Идеальный пастух кажется нам нелепым. Но только это занятие бедных сами богатые уравняли со своими занятиями. Пастух из пасторали был, без сомнения, очень мало похож на настоящего. Первый невинно играл овечкам на свирели, второй так же невинно орал на них; различались они и умом, и умытостью. Но разница между пастушком, который пляшет с Амариллис[21], и пастухом, который ее колотит, ни на капельку не больше, чем разница между воином, умирающим за честь знамени, и солдатом, живущим для чистки пуговиц, между священнослужителем, бодрствующим у чужого ложа, и священником, который хочет поскорей добраться до своего. В каждом деле есть идеал и есть реальные люди. Я ничего не имею против идеальных пастушек, но искренне сожалею, что только пастухов подняли на пьедестал. Я жалею, что нет идеального почтальона, идеального лавочника, идеального паяльщика. Конечно, все мы посмеемся при мысли об идеальном почтальоне, и докажем, что мы — не идеальные демократы.

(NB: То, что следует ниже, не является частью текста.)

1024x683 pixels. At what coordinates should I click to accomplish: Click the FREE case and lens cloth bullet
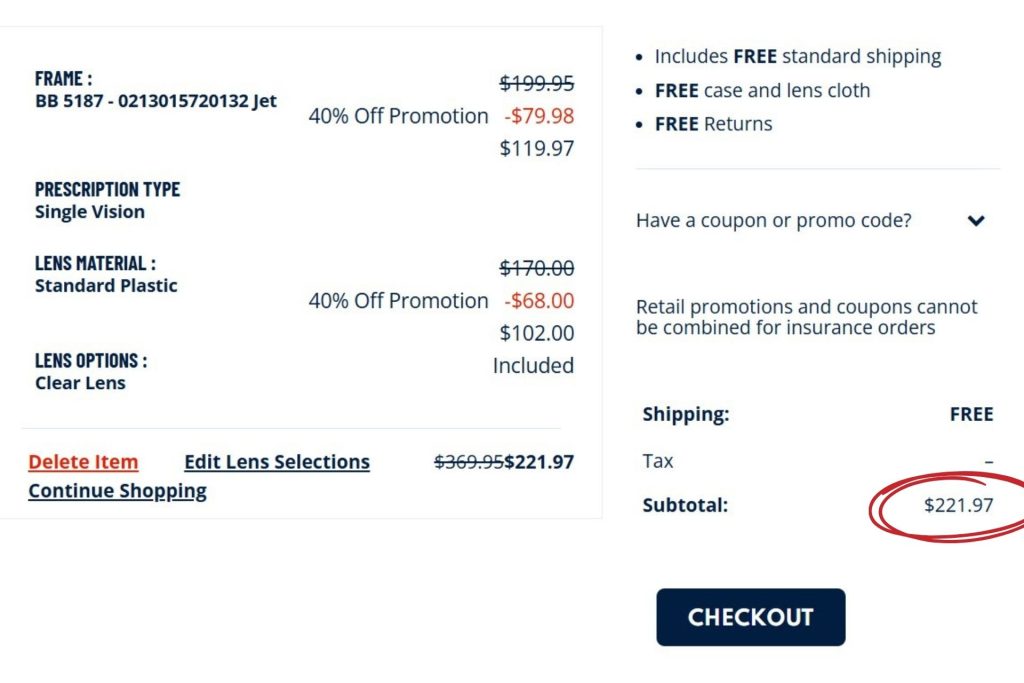[x=762, y=90]
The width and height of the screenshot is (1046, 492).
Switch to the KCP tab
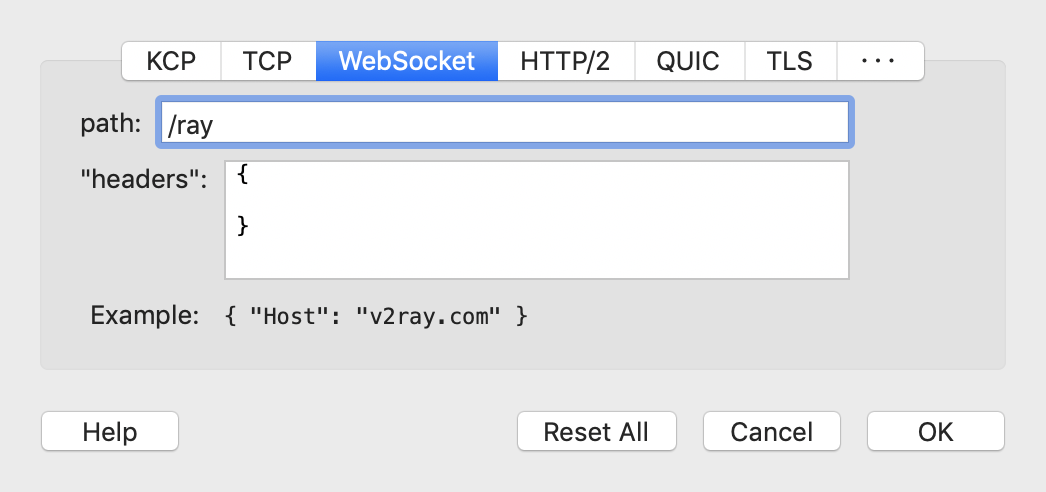pyautogui.click(x=171, y=61)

Если мы попросим современного бакалейщика, уподобившись жителю Аркадии, воспеть в символической пляске радости бакалейного дела или поиграть на несложном инструменте среди скачущих приказчиков, он, без сомнения, смутится, а может, и рассердится. Но это еще не значит, что он прав; может быть, просто оскудело воображение бакалейщиков. В каждом деле и ремесле должен быть идеальный образец, и не так уж важно, что он далек от действительности. Никто не думает, что представления о долге и славе никогда не покидают сознания врача или солдата; что при мысли о Ватерлоо легче ползать на брюхе, а образ страждущего человечества смирит несчастного, которого подняли с постели в два часа ночи. Ни один идеал не спасет то или иное дело от нудности и грубости. Но идеал живет в подсознании у солдата и у врача, и потому их нудное, грубое дело стоит усилий. В высшей степени жаль, что такого идеала нет во многих хороших занятиях и ремеслах, от которых зависит жизнь современного города. Жаль, что мы не нашли замены старому обычаю, когда у каждого дела был святой покровитель. Если бы мы нашли, был бы святой покровитель паяльщиков, и паяльщики верили бы, что жил на свете идеальный человек, который паял.

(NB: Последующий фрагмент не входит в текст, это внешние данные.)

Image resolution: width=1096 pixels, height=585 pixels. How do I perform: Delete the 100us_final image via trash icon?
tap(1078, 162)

Мы всё понимаем; и все-таки спрашиваем себя — не оскудел ли мир, когда перестал верить в счастливых пастушков? Глупо думать, что крестьяне ходили в бантиках, но еще хуже думать, что они ходят в лохмотьях, и оставаться равнодушными. Современное, реалистическое восприятие бедности уводит нас дальше от истины. Нам не постигнуть сложной светотени крестьянской жизни, пока добродетели бедных так же грубы для нас, как их пороки, радости — так же унылы, как печали. И может быть, в ту самую минуту, когда мы видим двух серолицых мужчин за кабацкой кружкой, сами они справляют праздник души, увенчаны цветами радостного безделья и похожи на счастливых пастушков гораздо больше, чем мы думаем.